Como a sinopse já conta, seguimos a história de Jack, um garoto que acabou de perder sua mãe e terá que mudar sua vida, convivendo com seu pai. Porém, uma outra mudança de rotina o deixa em uma escola, onde ele acaba conhecendo Early, um garoto um tanto peculiar que entra em sua vida com seu jeito, rotina e manias.

"... este corpo concluiu seu trabalho de viver e espero que ele também faça o trabalho de morrer, agora que estou pronta."


Além de Early não estar presente na maioria das aulas, apenas as que ele quer e por quanto tempo acha bom, o mesmo vive em um pequeno quarto longe de todos os outros garotos, o que faz sua rotina peculiar ser mais fácil de se realizar. Ainda mais quando isso envolve ouvir determinados artistas em determinados dias. "Louis Armstrong às segundas, Frank Sinatra às quartas, Glenn Miller às sextas e Mozart ao domingos. A menos que chovesse. Em dias chuvosos, ele sempre ouve Billie Holiday."


"Você vai acabar chegando lá, mesmo que tenha que ir a todos os outros lugares antes."


Além de tudo isso, Early tem um certo vício e interesse no número Pi, que ele faz parecer como um grande personagem de uma história, cheia de aventuras. História que ele revela à Jack aos poucos, quando o garoto parece merecer saber mais sobre a jornada ao qual pode estar prestes a fazer parte. E é bem aí que Jack nota que criou um certo laço com o garoto e acaba se deixando levar, entrando em uma aventura cheia de esperança, mesmo que muito irreal. 
De toda forma, por mais absurdas que algumas coisas sejam, Jack começa a notar que a realidade tem muito a ver com as histórias contadas sobre Pi, e toda a esperança que mantém Early andando e querendo seguir acaba se tornando combustível para Jack seguir ao lado do garoto.

"Pi entendia a necessidade de se apegar. De não abrir mão da própria dor. Ela havia se tornado parte dele. Quem seria sem essa dor? A ideia o amedrontava." 


Não quero dar muitos spoilers e contar demais, mas recomendo que arrisquem ler.
O livro tem seu ritmo lento, mas algumas variações de capítulos entre a rotina de Jack ao lado de Early e as história de Pi acabam sendo bem dosadas, o que para mim faz o roteiro ter um ponto bem positivo. 
Talvez seja um tipo de livro que se torna confuso quando a realidade se mistura a magia e crenças que talvez sejam bem impossíveis, mas eu amei.

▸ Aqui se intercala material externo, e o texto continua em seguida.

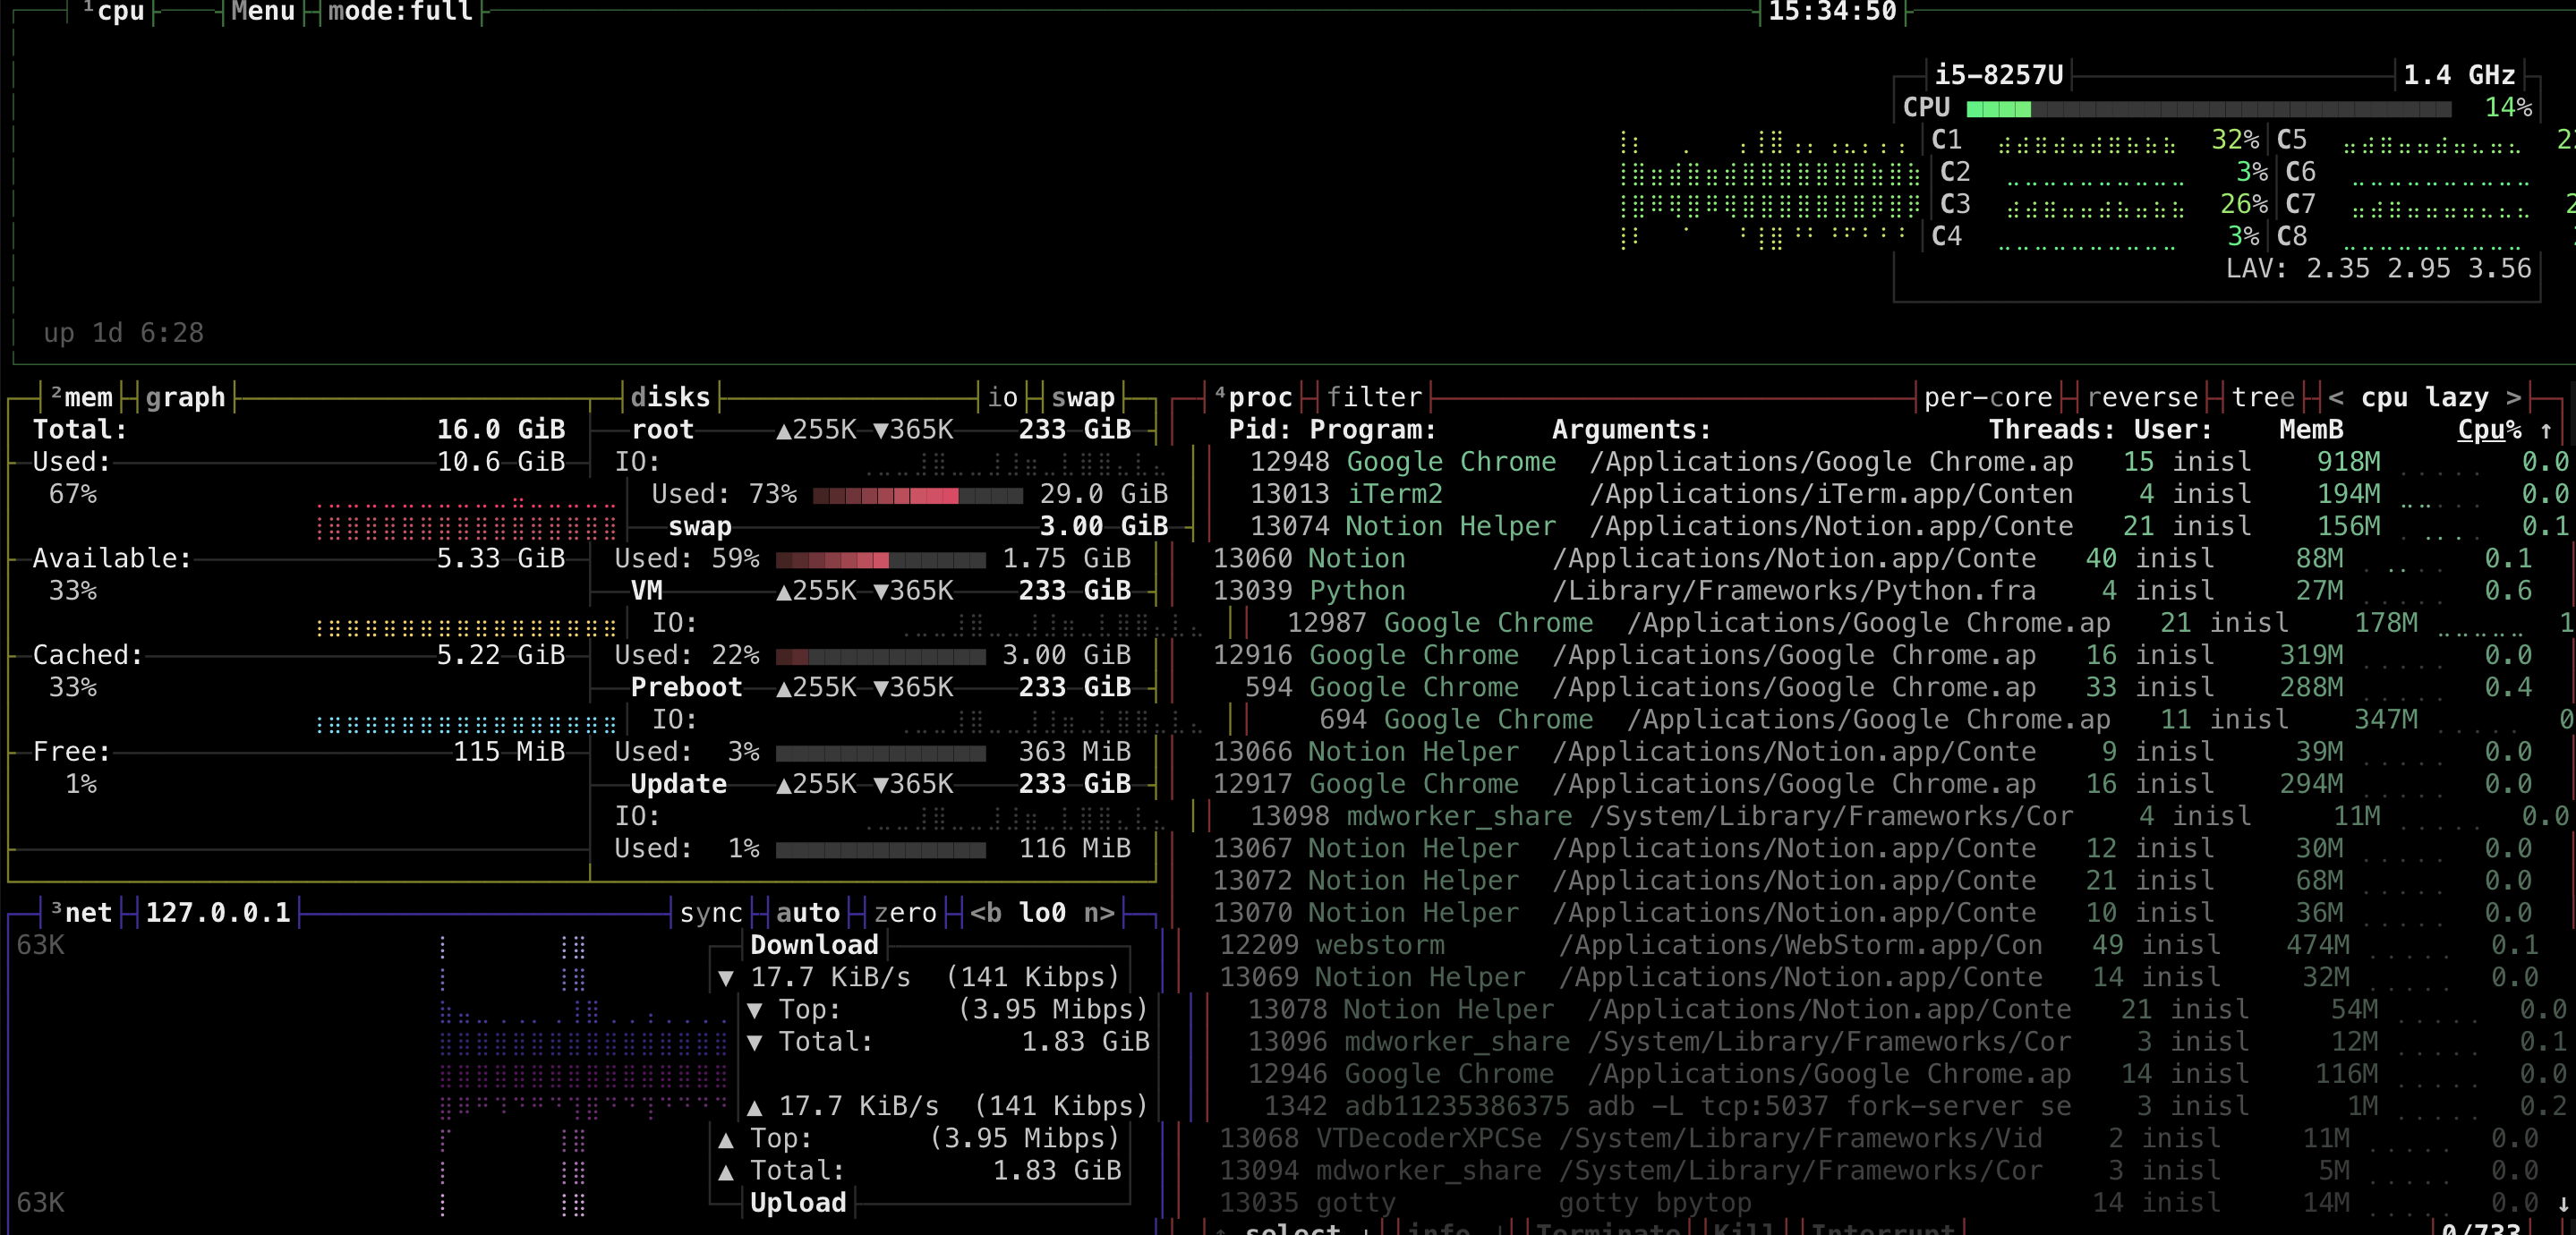The width and height of the screenshot is (2576, 1235).
Task: Switch to next network interface n
Action: pos(1098,913)
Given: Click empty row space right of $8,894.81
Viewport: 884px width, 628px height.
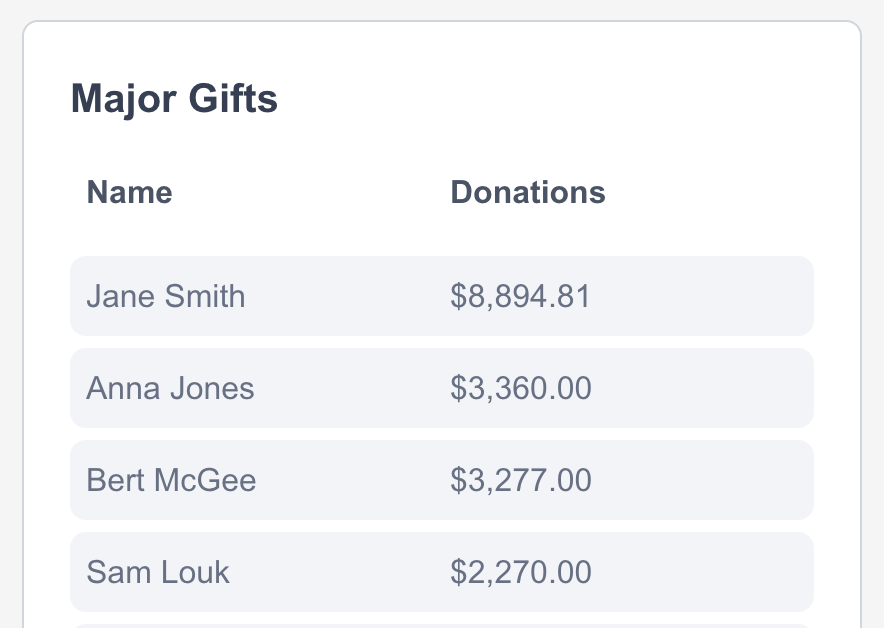Looking at the screenshot, I should [710, 296].
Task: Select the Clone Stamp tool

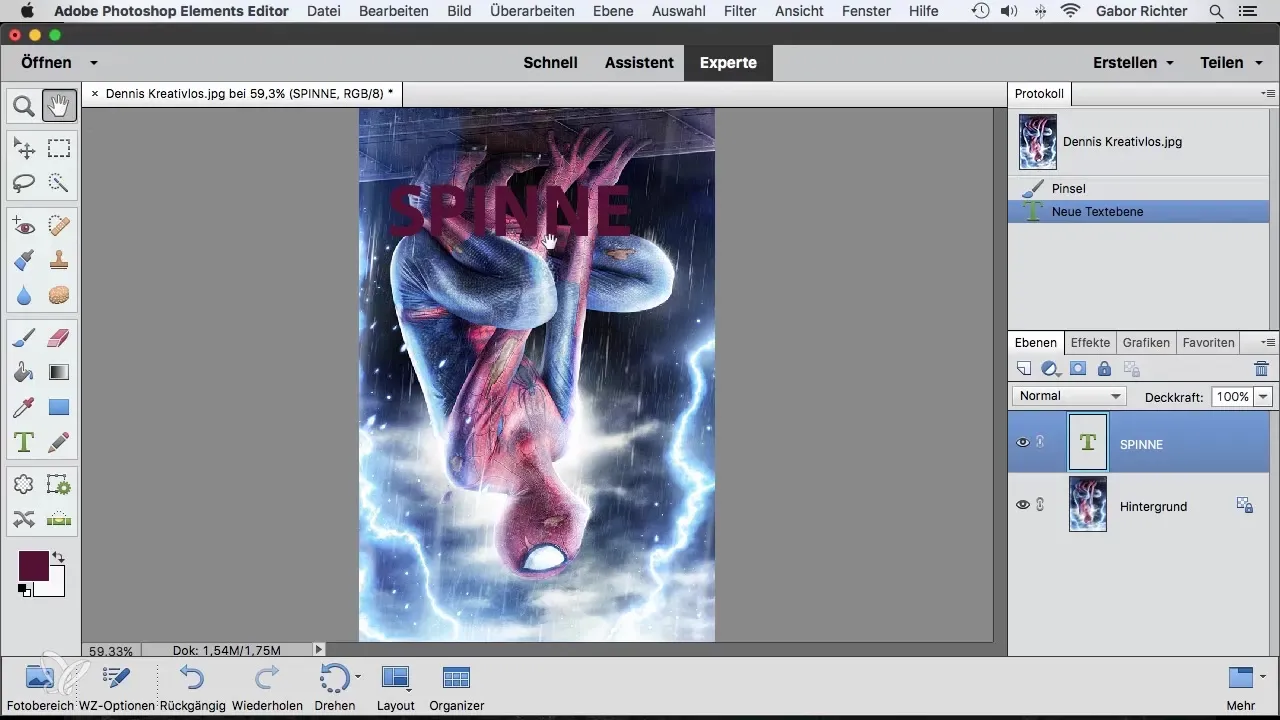Action: click(x=59, y=260)
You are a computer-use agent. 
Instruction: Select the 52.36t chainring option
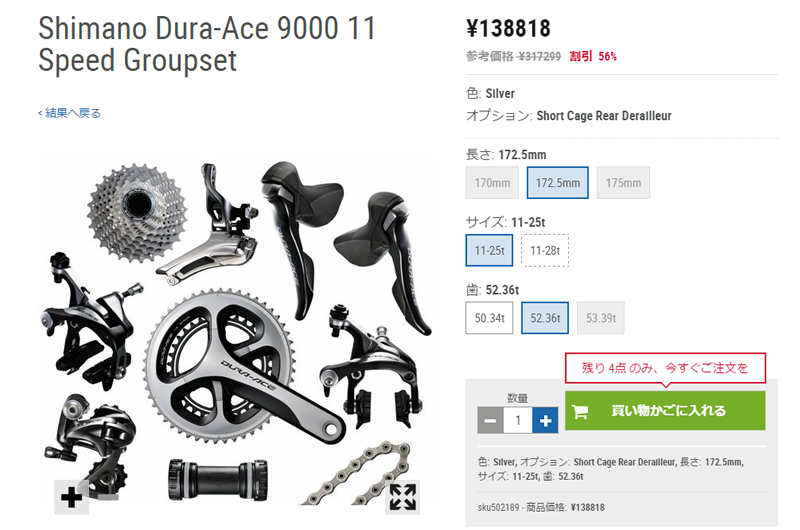tap(545, 318)
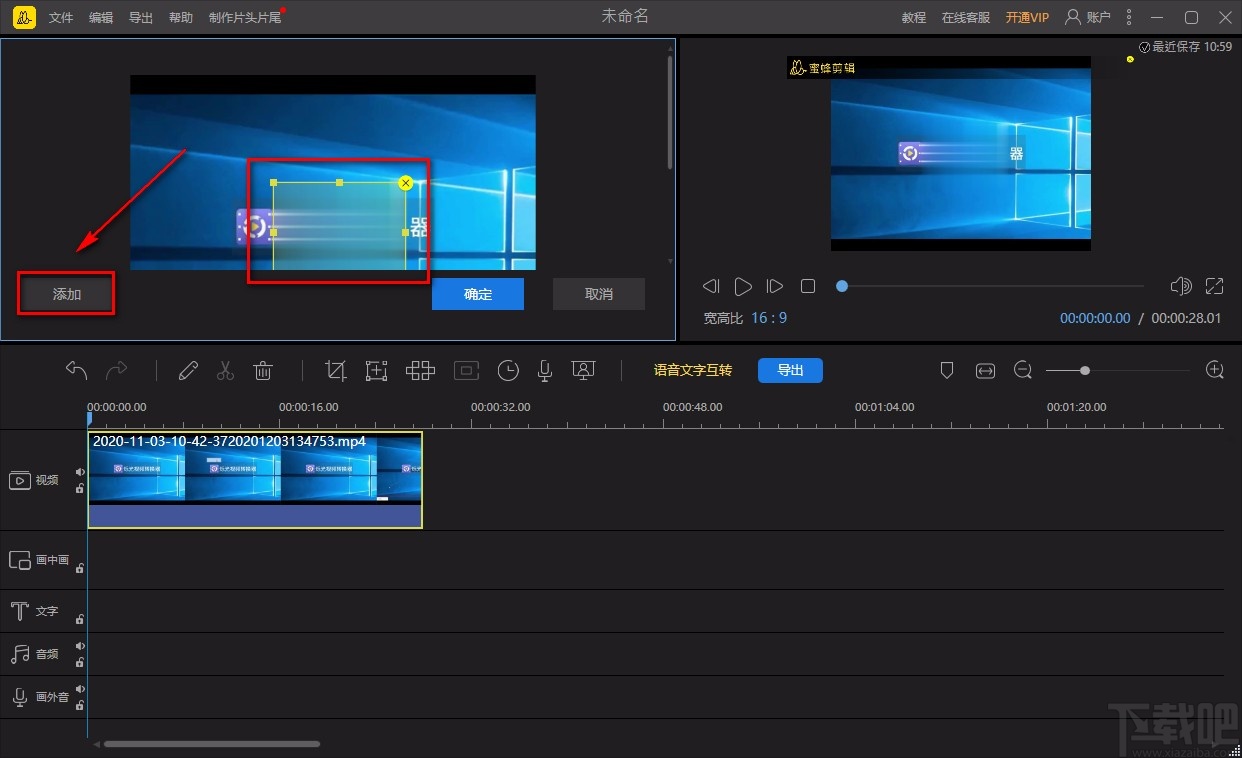Open the mosaic tool in the toolbar
1242x758 pixels.
click(420, 371)
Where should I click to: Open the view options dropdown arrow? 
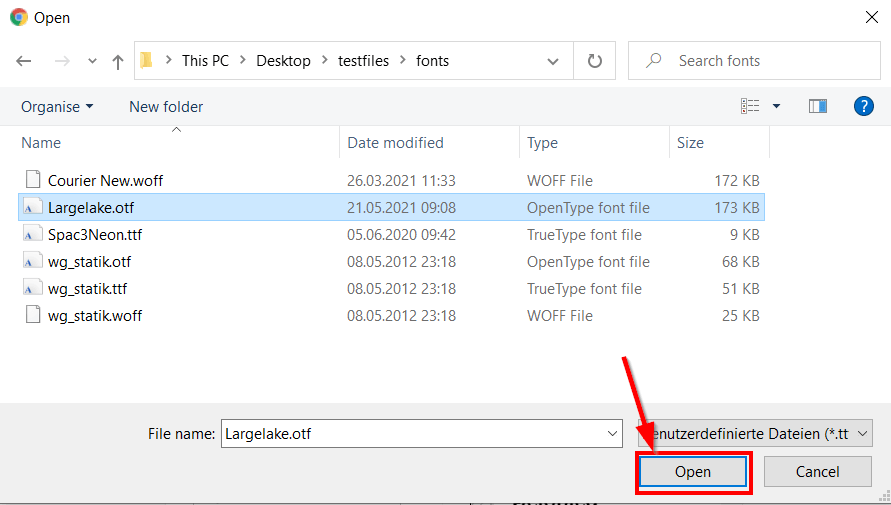[776, 106]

E vale notar que o livro é cheio de personagens que vão surgindo e sendo um acréscimo absurdamente bom para a história. Todos eles acabam sendo essenciais para a conclusão que vem de maneira incrível. 
Sem contar que o livro é incrivelmente lindo. As estrelas e suas constelações são grande parte do livro, o que o torna bem interessante e bonito. 

"Encontrar o caminho não significa que você sempre sabe o que está fazendo. Saber encontrar o caminho de volta para casa é que é importante."


Em Algum Lugar nas Estrelas se tornou um livro bem único para mim, seguindo um garoto autista e seu amigo, ambos querendo encontrar algo que preencha o vazio na vida deles, com uma amizade que acaba os fazendo passar por bons e maus momentos, todos sendo igualmente importantes
Uma leitura para todas as idades, envolvendo recomeços, aceitação, uma busca por respostas e vontade de eliminar a solidão.
Recomendo com todo amor =D


"Lá em cima é como aqui embaixo, Jackie. Você precisa procurar as coisas que nos conectam. Encontrar os jeitos com que nossos caminhos se cruzam, nossas vidas se interceptam e nossos corações se encontram."